:: DOCUMENT SECTION ::
↓↓↓

10^th International Virology Summit

Biography

Biography: Remziye Nalcacioglu

Abstract

The genome of Chilo iridescent virus (CIV) has two open reading frames (ORFs) with matrix metalloproteinase (MMP) domains. The proteins encoded by 136R and 165R ORFs contain 178 amino acids with over 40% amino acid sequence identity to hypothetical metallopeptidases of other viruses and 264 amino acids with over 40% amino acid sequence identity to metallopeptidases of a large group of organisms including primarily variety of Drosophila species, respectively. These proteins possess conserved zinc-binding motifs in their catalytic domains. In this study, we focused on the functional analysis of these ORFs. These ORFs were cloned into the Autographa californica multicapsid nucleopolyhedrovirus (AcMNPV) Bac-to-Bac baculovirus expression-vector system, expressed in insect Sf9 cells with an N-terminal His tag and purified after 96 hours post infection to homogeneity by using Ni-NTA affinity chromatography. Western blot analyses of purified 136R and 165R proteins with histidine tags resulted in 24 and 34 kDa protein bands, respectively. Biochemical assays with the purified proteins, performed using dye-impregnated collagen (Azocoll) and Azo-casein as substrates, showed that both proteins have protease activity. The enzymatic activities were inhibited by metalloproteinase inhibitor EDTA. Effects of these proteins were also investigated on Galleria mellonella larvae. Insecticidal activities were carried out by injecting the larvae with the AcMNPV carrying 136R and 165R ORFs. Results showed that the baculoviruses harboring the iridoviral metallopeptidases caused early death of the larvae compared to control group which was performed with only wild type AcMNPV.  All these data suggest that the CIV 136R and 165R ORFs encode functional metalloproteinases which can be utilized in biological control of lepidopteran pests.

↑↑↑

:: DATA SHOWN ::
↓↓↓

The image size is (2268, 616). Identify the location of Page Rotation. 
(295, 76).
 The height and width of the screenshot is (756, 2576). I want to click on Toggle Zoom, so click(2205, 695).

↑↑↑

:: THE PROBLEM ::
In the abstract on Chilo iridescent virus, which inhibitor blocked the enzymatic activities of the purified 136R and 165R proteins? The listing plays no part in what comes next.

:: RESPONSE TO THE EXERCISE ::
The metalloproteinase inhibitor EDTA